Title: Re: Higgs Boson
Post by: yor_on on 14/03/2013 23:49:22
I think it has been proved repeatedly :)

Every time we find a red and blue shift accelerating for example, and Pound–Rebka–Snider experiments have found its equivalence on earth, and NIST do it so beautifully. But if you mean proved without ever more being able to be questioned? I don't know, but it fits what physics we see so far, as I know I better add. And the easiest test is in your imagination, have you found a reason to doubt that you actually weight more when accelerating on Earth. Just try to move your hand and see in a linear acceleration. I'm quite convinced that it is more than coincidence that uniform acceleration and mass (gravity) fit together so well, as a hand in a glove.

There are in fact two definitions of the equivalence principle. "The Strong Principle of Equivalence states all the laws of nature are the same in a uniform static gravitational field and the equivalent accelerated reference frame. The Weak Principle of Equivalence states all the laws of motion for freely falling particles are the same as in an unaccelerated reference frame."  The first  one we tested, each by itself, you might say, on accelerations and mass, the other (Wep) is still being polished to a high degree. "If a Gamma Ray Burster occurs at a distance of about 100 MPc (326 million light years), observation of both the time of arrival of the gamma rays (via a GRB monitoring satellite such as currently operating GRO) and detection of ultra-high energy neutrinos (e.g PeV energy) would allow a test of the Weak Equivalence principle to about the 10^{-11} level on cosmic scale in a direct test of the uniqueness of free fall. " Why the weak equivalence is so interesting for physicists today seem to go together with what ways QM and string theory can find to describe gravity from a 'quantum/string' perspective, as I gather it.
==

To really get it you need to consider it from Pete's description of 'transforming ones coordinate system'. Because as you do it, in a 'free fall', gravity disappear, locally measured (no tidal influences allowed for this)

And that is as correct for your spaceship in a geodesic as it is on Earth. Tidal influences, as Earths frame dragging (due to rotating) have also been measured recently and found to exist. So relativity have a extremely elegant way of connecting gravitational mass, and uniform accelerations, to a distorted (bent) space. And it's been testable from the beginning on Earth, and later in space. Blue and red shifts are a natural effect from it, and we find them both from Earth and from the inside of that spaceship.

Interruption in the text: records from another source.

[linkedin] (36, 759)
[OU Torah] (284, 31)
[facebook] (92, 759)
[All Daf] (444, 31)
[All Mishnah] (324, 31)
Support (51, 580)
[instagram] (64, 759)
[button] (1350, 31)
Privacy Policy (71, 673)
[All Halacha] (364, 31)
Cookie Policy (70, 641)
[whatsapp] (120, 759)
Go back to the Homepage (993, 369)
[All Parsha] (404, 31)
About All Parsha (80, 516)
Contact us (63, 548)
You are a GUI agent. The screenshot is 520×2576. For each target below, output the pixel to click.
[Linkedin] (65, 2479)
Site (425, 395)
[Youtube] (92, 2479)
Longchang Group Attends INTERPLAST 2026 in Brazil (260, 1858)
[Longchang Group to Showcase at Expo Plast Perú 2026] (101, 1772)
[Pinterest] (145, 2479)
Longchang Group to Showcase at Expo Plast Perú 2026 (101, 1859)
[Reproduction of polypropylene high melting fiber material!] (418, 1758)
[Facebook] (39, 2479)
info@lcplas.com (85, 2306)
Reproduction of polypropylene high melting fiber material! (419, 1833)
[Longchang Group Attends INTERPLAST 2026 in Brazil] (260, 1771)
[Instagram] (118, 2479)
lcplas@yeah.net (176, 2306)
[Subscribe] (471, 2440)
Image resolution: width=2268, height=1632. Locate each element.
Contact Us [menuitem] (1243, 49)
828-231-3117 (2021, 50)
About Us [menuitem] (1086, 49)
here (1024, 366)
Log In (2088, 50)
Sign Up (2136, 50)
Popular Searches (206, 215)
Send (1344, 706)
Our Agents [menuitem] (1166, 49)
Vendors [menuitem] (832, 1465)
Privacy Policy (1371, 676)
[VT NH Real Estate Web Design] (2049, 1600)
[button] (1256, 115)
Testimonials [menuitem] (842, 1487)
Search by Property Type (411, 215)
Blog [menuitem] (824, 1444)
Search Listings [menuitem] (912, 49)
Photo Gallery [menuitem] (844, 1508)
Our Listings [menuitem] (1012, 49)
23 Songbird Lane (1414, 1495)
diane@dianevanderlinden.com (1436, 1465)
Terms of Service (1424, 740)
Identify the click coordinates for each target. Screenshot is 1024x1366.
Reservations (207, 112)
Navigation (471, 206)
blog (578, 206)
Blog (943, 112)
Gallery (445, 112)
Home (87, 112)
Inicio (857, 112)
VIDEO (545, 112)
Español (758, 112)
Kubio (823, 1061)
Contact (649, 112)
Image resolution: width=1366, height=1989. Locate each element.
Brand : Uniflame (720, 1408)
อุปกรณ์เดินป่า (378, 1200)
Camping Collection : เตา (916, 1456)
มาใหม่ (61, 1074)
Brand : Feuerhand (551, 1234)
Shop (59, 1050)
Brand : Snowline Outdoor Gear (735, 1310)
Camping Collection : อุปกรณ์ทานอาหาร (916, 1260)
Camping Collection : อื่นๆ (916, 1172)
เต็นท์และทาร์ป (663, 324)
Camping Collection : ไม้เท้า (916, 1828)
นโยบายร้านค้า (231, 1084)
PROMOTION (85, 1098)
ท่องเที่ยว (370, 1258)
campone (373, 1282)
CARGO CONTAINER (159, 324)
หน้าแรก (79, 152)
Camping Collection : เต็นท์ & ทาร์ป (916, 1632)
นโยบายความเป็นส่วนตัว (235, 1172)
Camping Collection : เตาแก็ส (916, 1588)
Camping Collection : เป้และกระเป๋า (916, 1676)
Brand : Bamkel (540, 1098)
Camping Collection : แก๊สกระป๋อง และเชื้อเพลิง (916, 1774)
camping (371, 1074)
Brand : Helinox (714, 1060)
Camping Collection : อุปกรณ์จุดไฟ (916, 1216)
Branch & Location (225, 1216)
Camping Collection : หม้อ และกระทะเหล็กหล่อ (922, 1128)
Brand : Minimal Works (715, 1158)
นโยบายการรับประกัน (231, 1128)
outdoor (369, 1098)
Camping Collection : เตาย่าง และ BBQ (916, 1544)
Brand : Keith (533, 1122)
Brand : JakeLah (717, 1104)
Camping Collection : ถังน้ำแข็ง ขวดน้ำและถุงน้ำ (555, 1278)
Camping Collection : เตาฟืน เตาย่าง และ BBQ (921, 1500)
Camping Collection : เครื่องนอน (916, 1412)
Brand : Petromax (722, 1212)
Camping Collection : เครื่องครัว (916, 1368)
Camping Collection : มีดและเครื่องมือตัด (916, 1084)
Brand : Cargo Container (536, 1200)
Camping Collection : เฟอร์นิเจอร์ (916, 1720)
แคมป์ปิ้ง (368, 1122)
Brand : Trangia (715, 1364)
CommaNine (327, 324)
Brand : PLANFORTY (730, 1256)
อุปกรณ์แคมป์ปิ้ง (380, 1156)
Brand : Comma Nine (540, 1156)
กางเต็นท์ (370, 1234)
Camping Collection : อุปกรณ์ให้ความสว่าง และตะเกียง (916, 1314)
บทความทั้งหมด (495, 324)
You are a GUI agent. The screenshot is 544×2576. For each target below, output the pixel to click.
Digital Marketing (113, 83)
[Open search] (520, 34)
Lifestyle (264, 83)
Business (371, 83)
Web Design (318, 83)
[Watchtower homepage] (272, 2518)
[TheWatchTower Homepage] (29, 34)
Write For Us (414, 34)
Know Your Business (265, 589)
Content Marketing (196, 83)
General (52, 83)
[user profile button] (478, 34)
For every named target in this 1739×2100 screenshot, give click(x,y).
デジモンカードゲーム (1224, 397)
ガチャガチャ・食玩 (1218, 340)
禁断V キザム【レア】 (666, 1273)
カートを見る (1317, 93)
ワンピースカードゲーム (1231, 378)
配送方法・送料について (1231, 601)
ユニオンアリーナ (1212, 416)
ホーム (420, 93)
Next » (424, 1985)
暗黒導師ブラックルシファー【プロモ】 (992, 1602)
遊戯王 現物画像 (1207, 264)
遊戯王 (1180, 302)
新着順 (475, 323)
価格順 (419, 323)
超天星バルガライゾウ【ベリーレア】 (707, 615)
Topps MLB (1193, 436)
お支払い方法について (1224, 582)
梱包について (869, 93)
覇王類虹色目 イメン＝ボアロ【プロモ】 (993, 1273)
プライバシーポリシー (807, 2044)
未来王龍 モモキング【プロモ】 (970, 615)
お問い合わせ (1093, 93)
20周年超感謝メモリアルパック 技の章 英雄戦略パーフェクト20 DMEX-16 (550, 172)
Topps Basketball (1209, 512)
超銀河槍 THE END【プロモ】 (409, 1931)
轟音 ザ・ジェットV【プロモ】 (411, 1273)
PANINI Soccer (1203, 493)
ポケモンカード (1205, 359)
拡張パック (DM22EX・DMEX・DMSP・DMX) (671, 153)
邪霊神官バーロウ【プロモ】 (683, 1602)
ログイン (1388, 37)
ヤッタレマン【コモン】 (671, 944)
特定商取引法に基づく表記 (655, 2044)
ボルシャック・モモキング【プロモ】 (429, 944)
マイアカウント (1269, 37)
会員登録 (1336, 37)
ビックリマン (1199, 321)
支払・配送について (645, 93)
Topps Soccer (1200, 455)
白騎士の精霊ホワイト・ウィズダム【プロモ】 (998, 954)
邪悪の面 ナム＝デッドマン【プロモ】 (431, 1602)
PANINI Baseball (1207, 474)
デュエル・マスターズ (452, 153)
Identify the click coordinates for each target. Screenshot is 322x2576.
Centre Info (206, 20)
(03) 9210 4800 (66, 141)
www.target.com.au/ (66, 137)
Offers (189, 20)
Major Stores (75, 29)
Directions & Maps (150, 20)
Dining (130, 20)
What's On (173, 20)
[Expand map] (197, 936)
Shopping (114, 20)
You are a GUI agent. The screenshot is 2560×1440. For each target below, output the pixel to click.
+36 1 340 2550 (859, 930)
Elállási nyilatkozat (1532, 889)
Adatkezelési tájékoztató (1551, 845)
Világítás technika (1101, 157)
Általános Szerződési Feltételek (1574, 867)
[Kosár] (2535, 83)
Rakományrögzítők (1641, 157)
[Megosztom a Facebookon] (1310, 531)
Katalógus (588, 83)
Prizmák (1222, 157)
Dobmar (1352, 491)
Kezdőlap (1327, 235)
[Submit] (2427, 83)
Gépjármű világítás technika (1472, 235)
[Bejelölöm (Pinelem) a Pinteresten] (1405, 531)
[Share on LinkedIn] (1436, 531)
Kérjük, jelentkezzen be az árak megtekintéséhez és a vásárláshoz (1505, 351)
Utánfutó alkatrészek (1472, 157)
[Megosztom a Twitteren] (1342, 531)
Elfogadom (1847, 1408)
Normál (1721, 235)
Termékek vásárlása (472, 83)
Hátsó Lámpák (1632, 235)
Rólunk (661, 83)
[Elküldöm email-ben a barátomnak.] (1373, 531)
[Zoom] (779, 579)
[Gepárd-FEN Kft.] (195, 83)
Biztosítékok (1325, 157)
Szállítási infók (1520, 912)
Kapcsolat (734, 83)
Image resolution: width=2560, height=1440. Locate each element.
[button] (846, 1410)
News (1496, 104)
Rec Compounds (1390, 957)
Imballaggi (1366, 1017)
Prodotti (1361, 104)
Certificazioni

All together it connects into one he* of a description that no one have succeeded to get close to in a hundred years. But you ...must... accept observer dependencies if you try to 'advance' it to something else, or another scale. And so also find some way to translate macroscopic definitions to, for example quantum effects, or strings. And those descriptions better fit our macroscopic definitions too, to work. No wonder so many find Einstein frustrating, and want him to be wrong.
Title: Re: Higgs Boson
Post by: flr on 15/03/2013 05:37:03
But if you mean proved without ever more being able to be questioned?

 I was a bit imprecise, sorry....

 My question was if there is any theory which explains the equivalence principle.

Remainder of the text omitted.